Obviously, data collected from a hashtag is going to be incomplete but it’s still telling. The New York Times crunched the spreadsheet data and found that of the 122 writers who said they earned at least 100k on an advance, 78 of them identified as white, seven as black and two said they as Latinx.

Yikes.

What got even more people talking were some of the big names who shared. Roxane Gay—who I think of as a household name—received 15k for Bad Feminist, which went on to become a NYT bestseller. Meanwhile white author Mandy Len Catron was paid 400k for her debut How to Fall in Love with Anyone, which sold on the basis on one viral essay. That’s a little more than 26 times what Roxane Gay made.

Jesmyn Ward—the preeminent American writer who has won the National Book Award twice—got 20k for Salvage the Bones and revealed that she had to wrestle to get 100k even AFTER winning the National Book Award. Contrast that with white author Chip Cheek who shared that that he received 800k for his debut novel Cape May. That’s nearly forty times as much if you’re counting.

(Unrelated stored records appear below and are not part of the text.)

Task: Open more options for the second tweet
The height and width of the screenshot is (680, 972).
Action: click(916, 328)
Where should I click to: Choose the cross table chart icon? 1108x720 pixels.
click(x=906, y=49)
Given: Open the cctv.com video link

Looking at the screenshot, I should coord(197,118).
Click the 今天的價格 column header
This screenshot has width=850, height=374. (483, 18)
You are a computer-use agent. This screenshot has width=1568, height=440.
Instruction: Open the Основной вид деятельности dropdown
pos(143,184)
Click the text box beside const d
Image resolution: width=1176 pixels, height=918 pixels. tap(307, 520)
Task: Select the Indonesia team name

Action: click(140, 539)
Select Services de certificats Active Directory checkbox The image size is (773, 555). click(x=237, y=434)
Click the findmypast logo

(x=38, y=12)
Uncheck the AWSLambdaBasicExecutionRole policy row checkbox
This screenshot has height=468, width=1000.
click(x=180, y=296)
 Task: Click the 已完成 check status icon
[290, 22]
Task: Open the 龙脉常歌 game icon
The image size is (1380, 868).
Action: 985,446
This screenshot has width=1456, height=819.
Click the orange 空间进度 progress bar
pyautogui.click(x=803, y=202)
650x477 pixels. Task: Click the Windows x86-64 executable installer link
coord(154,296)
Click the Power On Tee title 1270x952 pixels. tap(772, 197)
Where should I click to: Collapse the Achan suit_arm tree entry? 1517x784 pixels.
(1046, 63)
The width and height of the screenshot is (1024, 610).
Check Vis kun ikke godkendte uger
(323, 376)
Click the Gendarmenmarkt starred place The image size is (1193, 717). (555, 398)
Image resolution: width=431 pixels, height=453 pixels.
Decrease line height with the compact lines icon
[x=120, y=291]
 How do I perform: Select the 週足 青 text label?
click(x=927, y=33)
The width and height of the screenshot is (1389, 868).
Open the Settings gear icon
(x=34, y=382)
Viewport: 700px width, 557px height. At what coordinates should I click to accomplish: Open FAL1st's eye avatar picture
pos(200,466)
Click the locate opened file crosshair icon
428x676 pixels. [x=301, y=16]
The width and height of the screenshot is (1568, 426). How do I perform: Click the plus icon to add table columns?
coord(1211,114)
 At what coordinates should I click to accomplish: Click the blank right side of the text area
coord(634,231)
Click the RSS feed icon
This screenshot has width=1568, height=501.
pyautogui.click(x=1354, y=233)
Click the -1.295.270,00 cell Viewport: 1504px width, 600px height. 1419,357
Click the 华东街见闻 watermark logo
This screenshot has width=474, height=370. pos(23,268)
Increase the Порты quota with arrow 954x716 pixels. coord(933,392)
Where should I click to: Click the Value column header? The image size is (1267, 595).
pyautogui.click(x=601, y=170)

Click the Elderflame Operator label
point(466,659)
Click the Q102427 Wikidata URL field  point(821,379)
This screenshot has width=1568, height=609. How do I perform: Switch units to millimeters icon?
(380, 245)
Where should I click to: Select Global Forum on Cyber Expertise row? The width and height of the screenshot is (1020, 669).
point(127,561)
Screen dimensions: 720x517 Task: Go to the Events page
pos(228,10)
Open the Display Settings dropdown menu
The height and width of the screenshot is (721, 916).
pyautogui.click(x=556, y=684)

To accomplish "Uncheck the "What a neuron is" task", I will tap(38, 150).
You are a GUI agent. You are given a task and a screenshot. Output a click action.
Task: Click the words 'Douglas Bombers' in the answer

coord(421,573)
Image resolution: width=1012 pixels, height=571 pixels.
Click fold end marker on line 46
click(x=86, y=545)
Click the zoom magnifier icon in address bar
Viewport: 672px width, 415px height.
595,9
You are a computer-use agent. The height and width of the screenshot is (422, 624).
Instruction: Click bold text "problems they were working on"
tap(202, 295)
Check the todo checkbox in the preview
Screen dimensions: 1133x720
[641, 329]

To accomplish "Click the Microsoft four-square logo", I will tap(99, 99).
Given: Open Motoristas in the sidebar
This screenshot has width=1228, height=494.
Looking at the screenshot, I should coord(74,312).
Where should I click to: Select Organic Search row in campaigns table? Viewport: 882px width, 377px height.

It should be said that both Catron and Cheek seemed also horrified by the disparity and were good sports about the many follow up tweets wondering who they even were.

These were far from the only such examples. And though I wasn’t shocked by the fact of the disparities—and its worth noting that six-figure advances are rare regardless of race—I was still taken aback by just how wide they were.

What this shows us is the downstream effect of the disparities in the industry itself. It’s easy to see how an industry where 86% of the key decision makers (acquiring editors) are white, and the vast majority of the books being used as comp titles to make those decisions are by white authors (around 95% according to Stanford’s Laura B. McGrath) BIPOC authors wouldn’t be treated equitably.

As liberal and progressive as publishing likes to think it is, it’s an American industry and it carries all the history of systemic oppression that every industry in this country does. None of us should be shocked, but we should all be angry.  

L.L. McKinney summed it up best:

“I want black authors to be paid what they’re worth. I want publishing to shift its idea of what a universal story is. White stories are seen as universal. Black stories are seen as niche. Why is that?”